00:02 Une autre il y a quasiment une semaine,
00:06 une dans ma ville il n'y a pas très longtemps.
00:10 On s'interroge sur les moyens que nous mettons en place,
00:14 sur les stratégies et les solutions que nous déployons les uns les autres,
00:18 parce que c'est un travail collectif,
00:19 il y a un continuum de police, de justice et d'éducation.
00:24 Ça nous réinterroge sur nos pratiques,
00:26 sur l'évolution de cette société.
00:31 Il y a une loi des séries qui se met en place et qui nous interroge.
00:34 J'ai entendu…
00:35 – Vous vous dites, Philippe, aurait pu être tué de la sorte
00:41 sur le territoire de ma commune, de votre commune, donc Grigny.
00:45 Ça peut arriver partout.
00:46 Vous êtes quand même cet élu qui, au moment des émeutes,
00:48 c'était d'autres circonstances, mais disait,
00:49 la France vit sur une poudrière.
00:52 – Oui, ça peut arriver tous les jours, n'importe où.
00:54 Et tous les jours, que ce soit des juges, des policiers, des éducateurs,
00:59 des animateurs, empêchent ce passage à l'acte, concrètement.
01:04 Et donc nous savons que ça peut arriver du jour au lendemain.
01:07 Il y a là une loi des séries qui est terrible
01:09 et qui met en lumière de manière très différente d'ailleurs,
01:12 je ne mélange pas ce qui s'est passé à Viri-Châtillon,
01:14 que ce qui s'est passé à Grande-Synthe, à Romance-Urizer, à Grigny,
01:17 mais il y a eu aussi Évry-Courcoronne il n'y a pas longtemps.

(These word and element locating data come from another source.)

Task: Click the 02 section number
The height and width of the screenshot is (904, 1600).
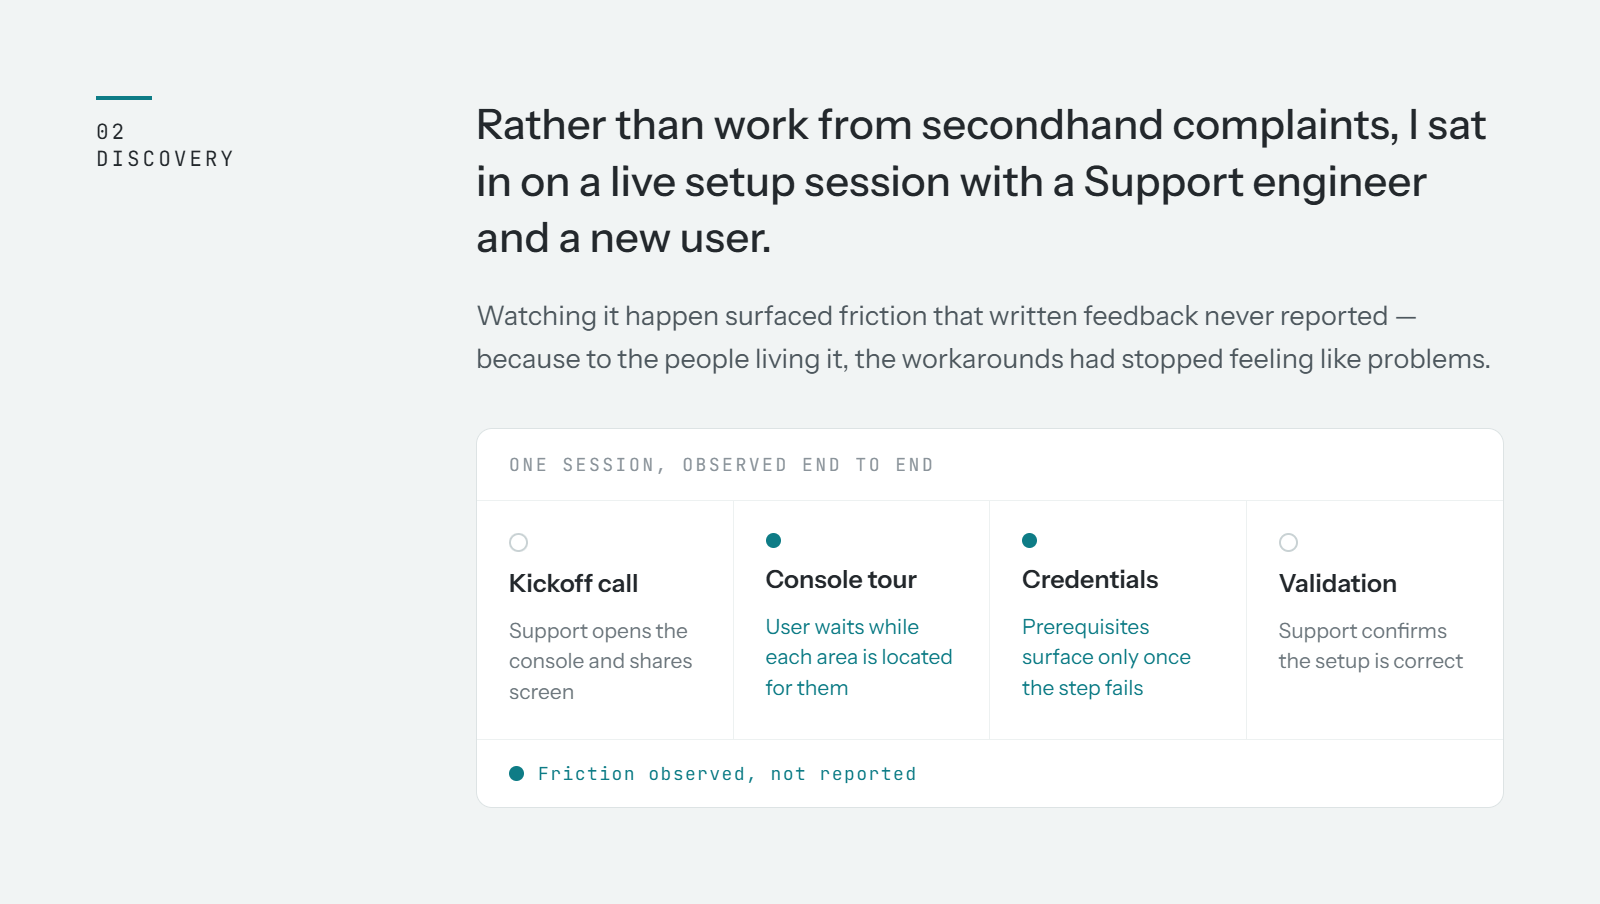Action: tap(111, 132)
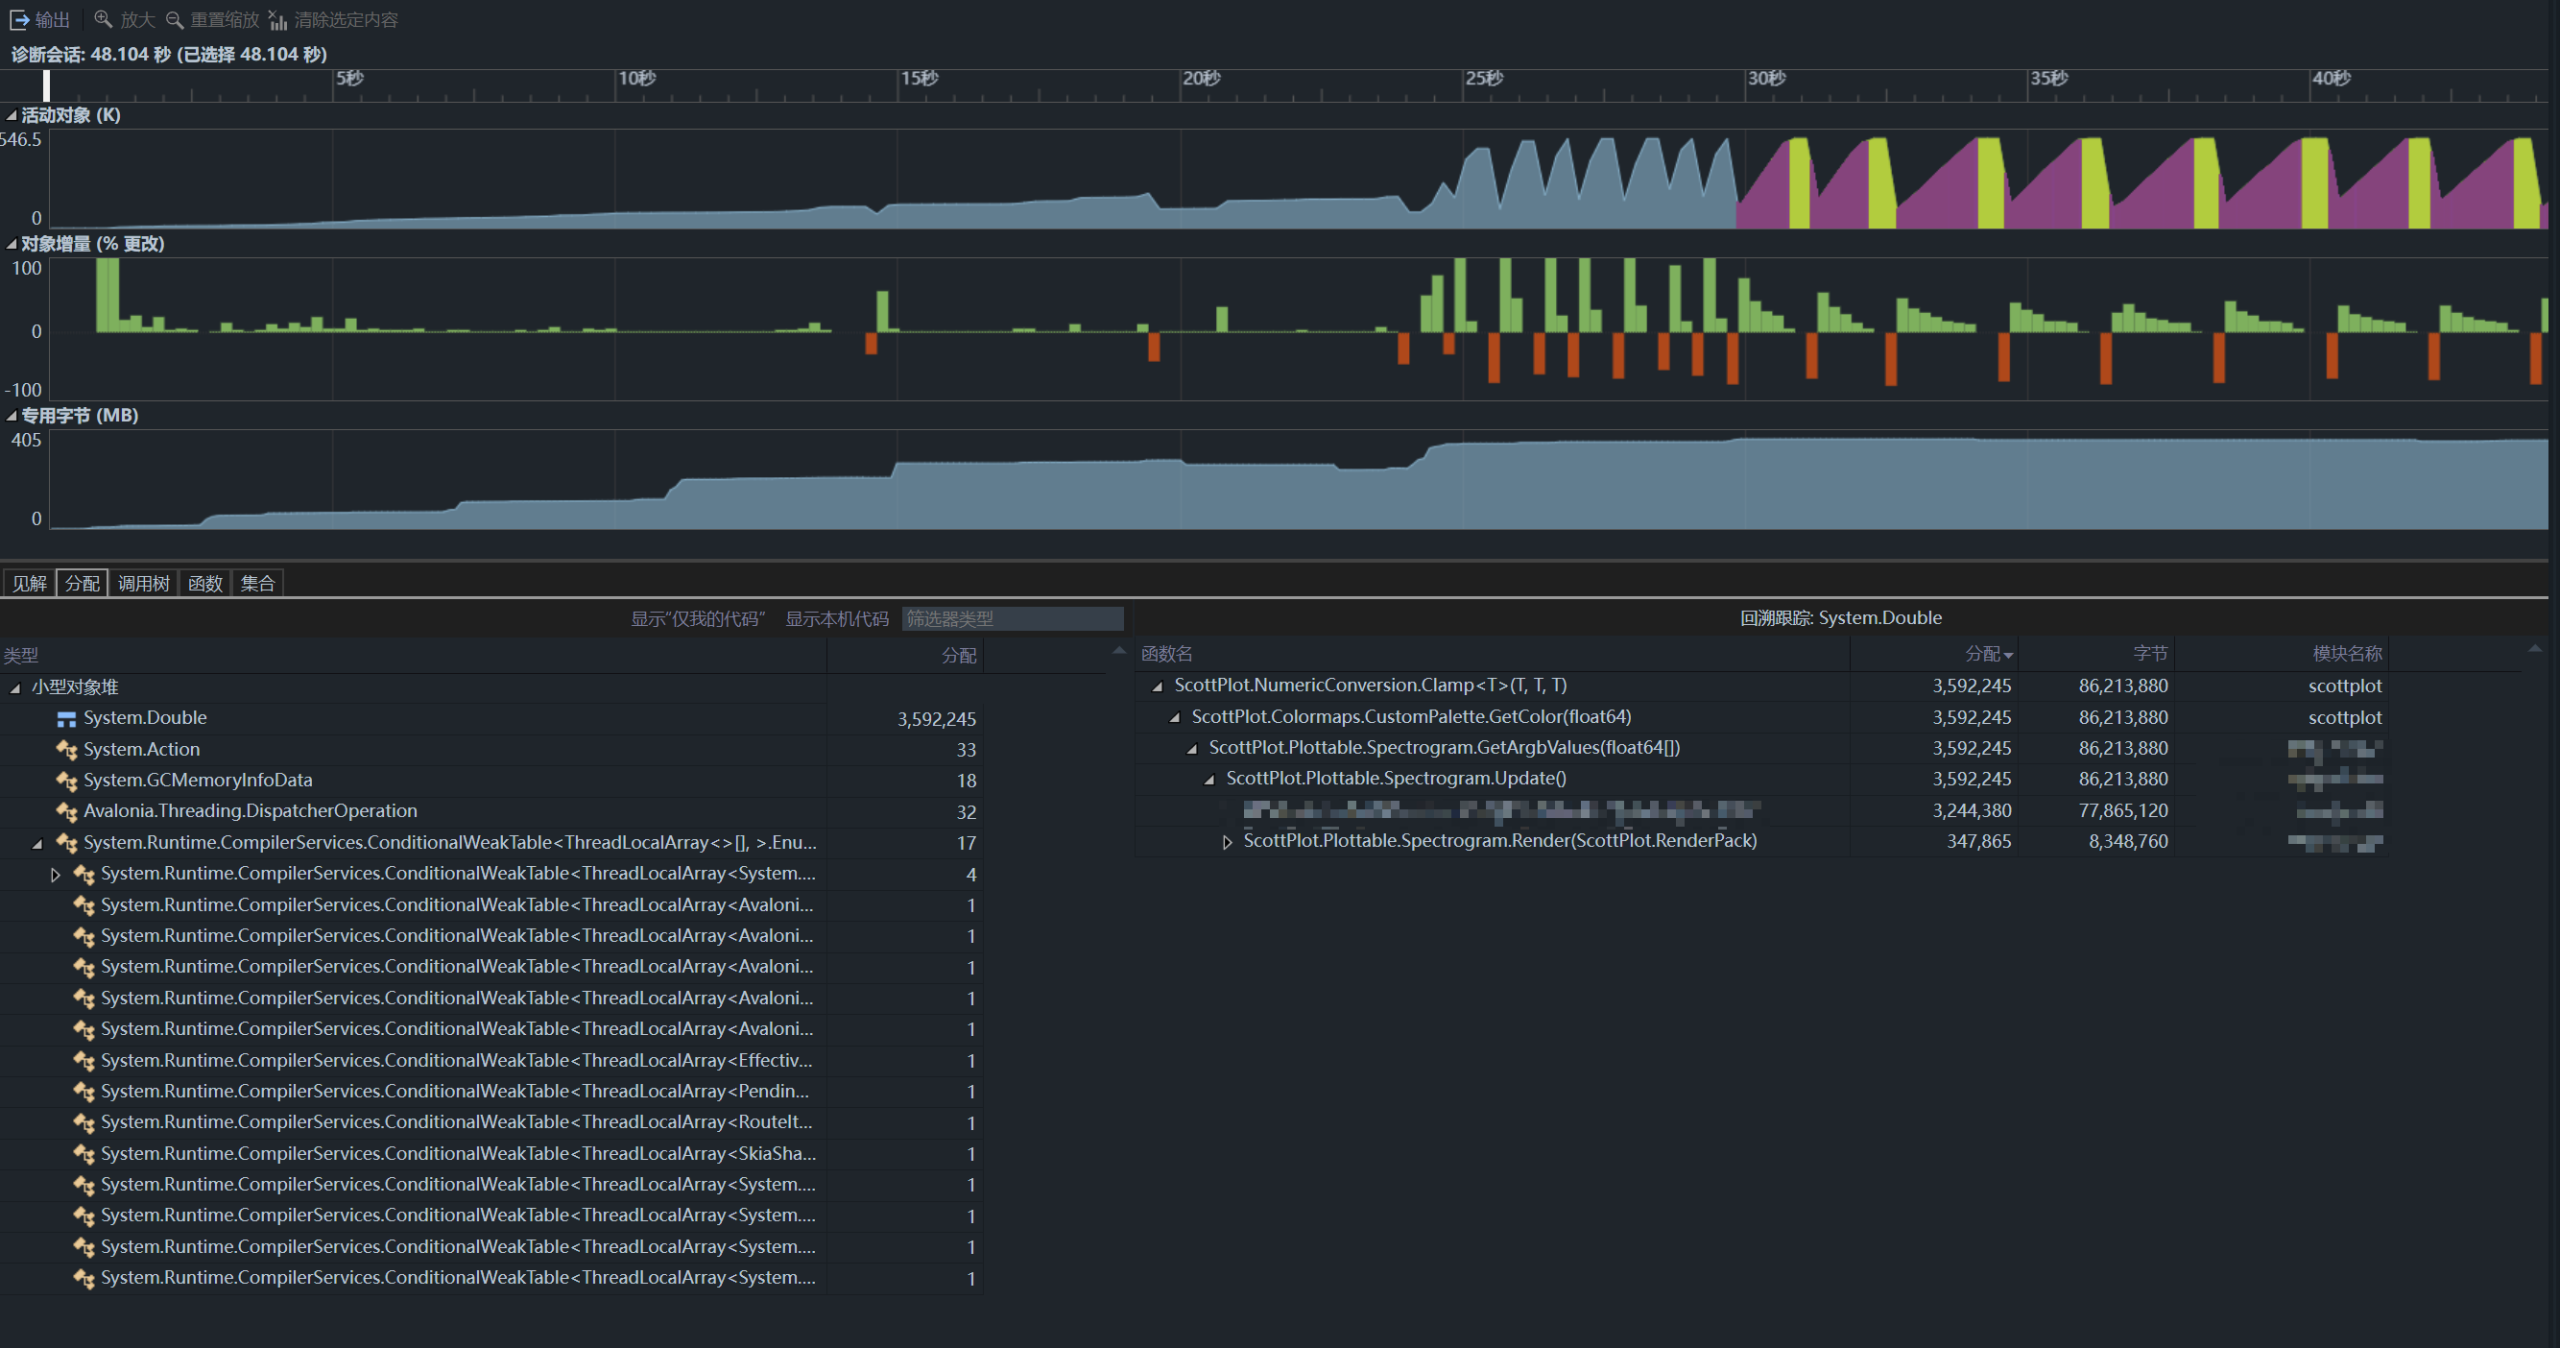Click the class icon beside System.GCMemoryInfoData
2560x1348 pixels.
click(67, 781)
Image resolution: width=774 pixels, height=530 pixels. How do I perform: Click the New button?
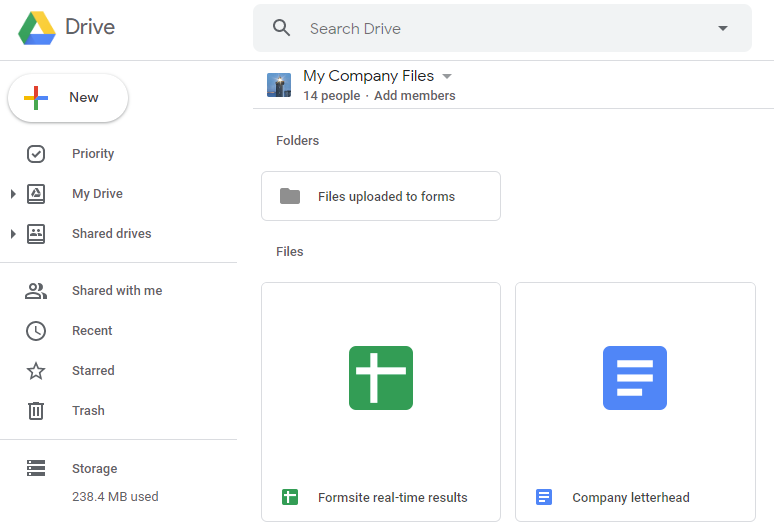[68, 98]

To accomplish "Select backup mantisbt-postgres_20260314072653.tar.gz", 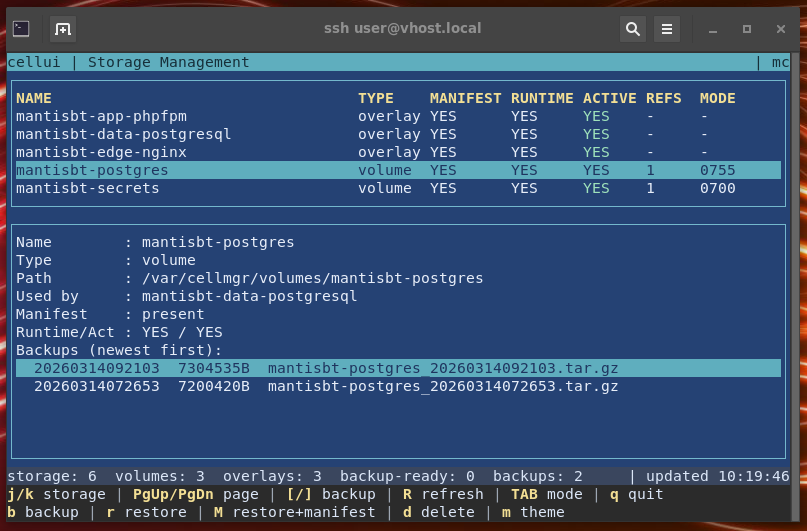I will pyautogui.click(x=443, y=386).
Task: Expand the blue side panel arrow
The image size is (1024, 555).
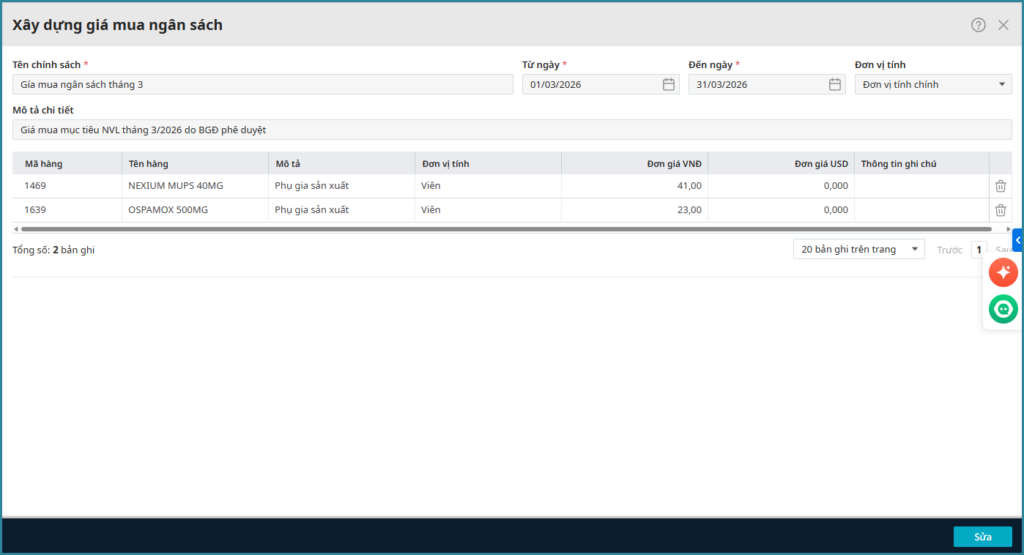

01:21 – C'est drôle, on recoupe des réalités différentes.
01:23 – Il y a des phénomènes qui sont très différents,
01:26 ça nous interpelle tous en fait.
01:28 Et je vois dans ce moment-là un temps où on pointe du doigt un certain nombre de…
01:35 voilà, parce qu'il y a un temps médiatique qui s'est ouvert,
01:37 il y a un temps judiciaire qui s'est ouvert,
01:40 et il y a le temps des politiques longues.
01:43 Et donc on a besoin de ce temps des politiques longues
01:45 parce qu'on doit adapter notre appareil de prévention,
01:49 d'éducation et de justice à ces faits-là qui ne sont pas des faits divers en fait.
01:54 – On va en reparler. – Ce sont des faits de société.